[Entries drawn from a collection]
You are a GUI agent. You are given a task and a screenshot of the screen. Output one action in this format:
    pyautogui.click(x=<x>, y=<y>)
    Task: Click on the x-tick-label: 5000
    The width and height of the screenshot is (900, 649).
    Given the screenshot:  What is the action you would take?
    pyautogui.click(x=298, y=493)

= Try it =
Rewrite the rows above as a JSON list of strings, one string for each line, leaving out any blank lines.

= Result below =
[
  "You are a GUI agent. You are given a task and a screenshot of the screen. Output one action in this format:",
  "    pyautogui.click(x=<x>, y=<y>)",
  "    Task: Click on the x-tick-label: 5000",
  "    The width and height of the screenshot is (900, 649).",
  "    Given the screenshot:  What is the action you would take?",
  "    pyautogui.click(x=298, y=493)"
]